[Selected excerpt start]
I dunno, flapjax; I have pretty clear memories of a documentary about musicians being forced by the music companies to front the cash (or take a loan) to create music videos, which they were still responsible for if the album sales didn't materialize. Thus you end up with a couple Chers and a fucking pile of people who have been taken for a serious ride by BMI.

The big music companies are Actively Bad, and I feel no obligation to act according to their profit-driven vision of morality. I decide my own ethics. My particular musical solution involves using a lot of emusic.com - cheap as hell, supports artists not tied to The Beast, BMI - and a bit of torrenting. I don't find this unethical in the slightest.

(Last ten tracks: an Alan Watts recording. Borrowed from a friend, so perhaps technically pirated. However, Alan has been dead for twenty-five years, so I don't imagine he minds. Or would have minded, anyways. I did buy a book of his a while back, second-hand, though no T-Shirts, and, of course, live shows are out of the question.)
[Selected excerpt end]
Extend the post about record labels and downloading music, starting right after its last sentence.
[Dataset entries start]
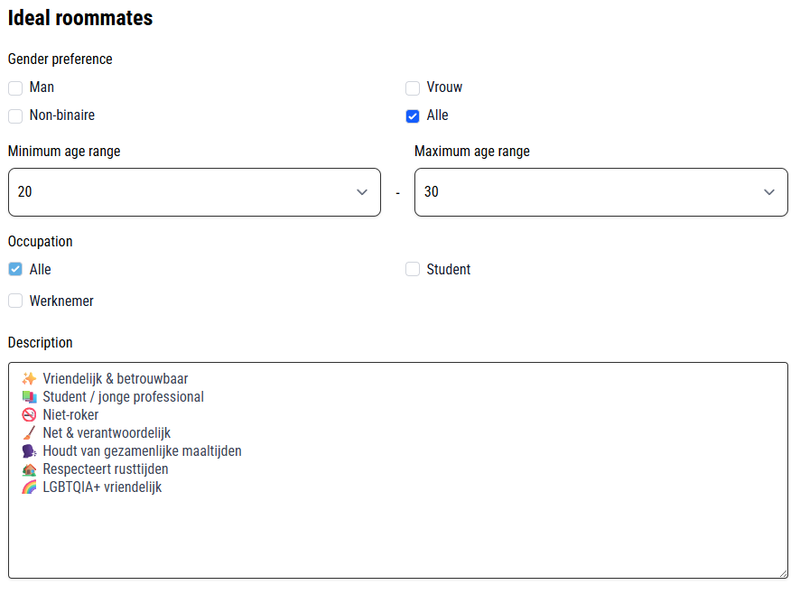Click the chevron of the maximum age dropdown
The width and height of the screenshot is (800, 593).
click(769, 192)
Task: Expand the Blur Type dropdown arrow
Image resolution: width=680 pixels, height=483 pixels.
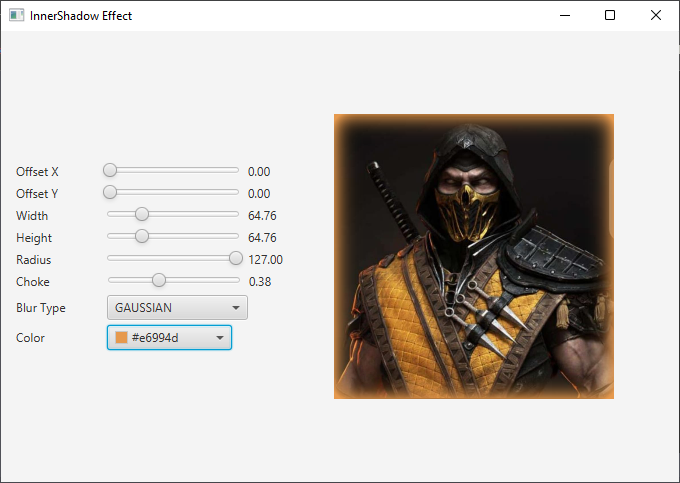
[Dataset entries end]
# Task answer:
posted by kaibutsu at 1:06 AM on June 13, 2009


Anyways, my problem with the "tech community" (not you specifically) is that no one seems to be interested in using any of the exciting new technologies we have to enable artists to reach their audiences, bypassing assholes and middlemen like the RIAA or MPAA, and get paid. Copyright isn't the problem, the lack of viable business models is.


Firstly I'd ask why this is the responsibility of the 'tech community' not the artists or the record companies?

Second, I'd say that there are a huge range of solutions being offered, which aren't being used (or not widely).

1. The Spotify model: streaming music to the desktop. Huge range of artists available. Users pay either a monthly fee, or get a free, ad-supported version. The rights societies get paid a small fee per track. [Problem: how do we know that the rights societies are distributing the money to the relevant artists?]

2. The emusic solution: a monthly subscription fee gets you downloadable MP3s, at a more reasonable price than iTunes

3. The loss-leader solution: give the music away, make money from merchandising, concert sales, or related things (fans pay to hang out with the band, go backstage, etc: people like Nine Inch Nails and Kristen Hersh do this).

4. The tip-jar model: stick your music on your site, make it freely available, ask fans to donate if they like it (people like Kristen Hersh, Wilco and Radiohead have done this).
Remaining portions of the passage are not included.